The prospect of a presidential race between the two most unpopular candidates in American electoral history should give us serious pause to reflect upon the inherent precariousness of any democratic system.
On the one hand, democracy protects a people from the whims and excesses of despotism by creating a system of accountability and popular will. On the other, it places power in the hands of the masses, who may be uninformed and easily manipulated; as Robert A. Heinlein once wrote, does history record any case in which the majority was right?
A lot of people seem to agree. Even now that the outcome appears inevitable in both primary races , opposition to the status quo has grown so intense that, in both parties, the voices of pragmatism are being drowned out by the battle cry of revolution.
Each rebel camp is a bizarre mirror-image of the other. On the Republican side, the party orthodoxy is rejecting the presumptive nominee for being indifferent to its values and unfit to lead. On the Democratic side, a surging upstart movement rallies around an untethered independent while decrying the corruption of the party orthodoxy itself.
Both insurgent groups are threatening to turn to third-party candidates. Leaders on both sides are warning that such a move would be political suicide, and history supports their fears. Third-party campaigns backfired for Teddy Roosevelt in 1912, Strom Thurmond (nearly) in 1948, Ross Perot in 1992, and Ralph Nader in 2000. So isn’t it better to vote for the lesser of two evils than to give away the election by grasping at straws?

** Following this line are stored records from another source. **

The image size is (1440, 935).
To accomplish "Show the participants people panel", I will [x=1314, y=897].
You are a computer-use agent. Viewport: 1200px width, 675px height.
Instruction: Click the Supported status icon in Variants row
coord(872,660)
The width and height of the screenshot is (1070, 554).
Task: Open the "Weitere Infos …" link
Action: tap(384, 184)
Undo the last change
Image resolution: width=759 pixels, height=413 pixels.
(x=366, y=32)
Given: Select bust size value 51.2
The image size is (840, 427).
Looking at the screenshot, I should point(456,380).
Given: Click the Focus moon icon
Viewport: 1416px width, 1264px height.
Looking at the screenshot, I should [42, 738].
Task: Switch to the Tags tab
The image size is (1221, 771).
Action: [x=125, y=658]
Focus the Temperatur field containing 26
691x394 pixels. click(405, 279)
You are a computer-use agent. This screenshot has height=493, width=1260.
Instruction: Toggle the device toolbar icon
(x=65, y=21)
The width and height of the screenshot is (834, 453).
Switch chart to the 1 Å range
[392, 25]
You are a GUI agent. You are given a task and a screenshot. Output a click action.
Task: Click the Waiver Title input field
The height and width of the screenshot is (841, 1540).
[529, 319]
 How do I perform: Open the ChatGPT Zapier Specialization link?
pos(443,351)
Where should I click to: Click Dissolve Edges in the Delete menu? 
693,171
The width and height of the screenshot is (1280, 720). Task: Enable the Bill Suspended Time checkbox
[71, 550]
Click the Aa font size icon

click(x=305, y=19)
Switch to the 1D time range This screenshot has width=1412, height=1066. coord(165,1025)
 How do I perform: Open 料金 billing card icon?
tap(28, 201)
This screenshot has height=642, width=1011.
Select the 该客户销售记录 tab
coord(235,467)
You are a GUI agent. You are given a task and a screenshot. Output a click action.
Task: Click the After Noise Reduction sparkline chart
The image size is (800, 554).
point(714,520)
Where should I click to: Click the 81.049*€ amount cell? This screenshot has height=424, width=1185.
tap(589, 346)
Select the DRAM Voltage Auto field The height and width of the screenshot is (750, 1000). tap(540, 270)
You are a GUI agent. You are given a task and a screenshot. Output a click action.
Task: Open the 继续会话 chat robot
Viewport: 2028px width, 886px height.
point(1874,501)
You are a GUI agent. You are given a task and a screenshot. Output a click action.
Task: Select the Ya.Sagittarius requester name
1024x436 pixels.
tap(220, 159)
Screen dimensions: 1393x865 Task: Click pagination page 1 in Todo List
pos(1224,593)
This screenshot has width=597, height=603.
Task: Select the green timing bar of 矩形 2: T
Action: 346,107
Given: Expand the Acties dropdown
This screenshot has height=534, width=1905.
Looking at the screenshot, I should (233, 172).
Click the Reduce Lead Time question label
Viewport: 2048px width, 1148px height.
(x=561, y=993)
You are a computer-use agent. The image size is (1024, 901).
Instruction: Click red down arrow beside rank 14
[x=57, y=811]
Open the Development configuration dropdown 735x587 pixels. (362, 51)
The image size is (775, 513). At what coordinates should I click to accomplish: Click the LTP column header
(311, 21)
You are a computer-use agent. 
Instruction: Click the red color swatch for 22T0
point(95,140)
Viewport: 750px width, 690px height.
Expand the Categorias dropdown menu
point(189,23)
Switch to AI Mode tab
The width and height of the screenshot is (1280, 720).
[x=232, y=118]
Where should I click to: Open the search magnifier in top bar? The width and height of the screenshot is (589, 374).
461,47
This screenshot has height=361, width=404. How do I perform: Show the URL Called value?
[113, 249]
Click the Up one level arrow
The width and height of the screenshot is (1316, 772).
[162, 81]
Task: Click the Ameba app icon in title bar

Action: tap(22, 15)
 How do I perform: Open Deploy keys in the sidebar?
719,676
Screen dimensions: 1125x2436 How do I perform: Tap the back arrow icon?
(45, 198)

That’s a good question: how bad do the choices have to be before conscience permits no other option than rejecting the choices? How broken does a system have to get before even tacit acceptance of it becomes morally intolerable? How bad do things have to become before I stop cursing the rain and follow Noah into the ark?
The Framers employed every device imaginable to ensure the survival of their fledgling nation: First, they created a democratic republic, in which elected representatives run the government, as opposed to a true democracy, in which everything is determined by popular vote. Second, they invested ultimate power in a Constitution, thereby protecting the individual from “the tyranny of the majority.” Third, they designed a system of checks and balances, with each branch of government holding a measure of power over the other. Fourth, they devised the electoral college as a bulwark against unbridled populism. And finally, they empowered the press to bring the transgressions of public officials to light.
But the Framers could not account for the ideological irresponsibility of mass media, the corrosive influence of money, the myopia of entitlement culture, the self-absorption of secular progressivism, or the disingenuousness of constitutional revisionism. Perhaps Thomas Jefferson recognized that the forces of human nature would eventually corrupt any system from within when he observed that, the tree of liberty must be refreshed from time to time with the blood of patriots and tyrants.
Indeed, the tree of Western democracy has become rotten from within and beleaguered from without.
The Talmud instructs us to pray for the welfare of even a corrupt government because, when anarchy reigns, man will swallow his fellow alive. But what do we do when a government contains the seeds of its own destruction? Do we try to preserve the status quo as long as possible, or do we try to rekindle the passion for revolution that brought it into existence?
The questions demand answers. And we may not have much time left.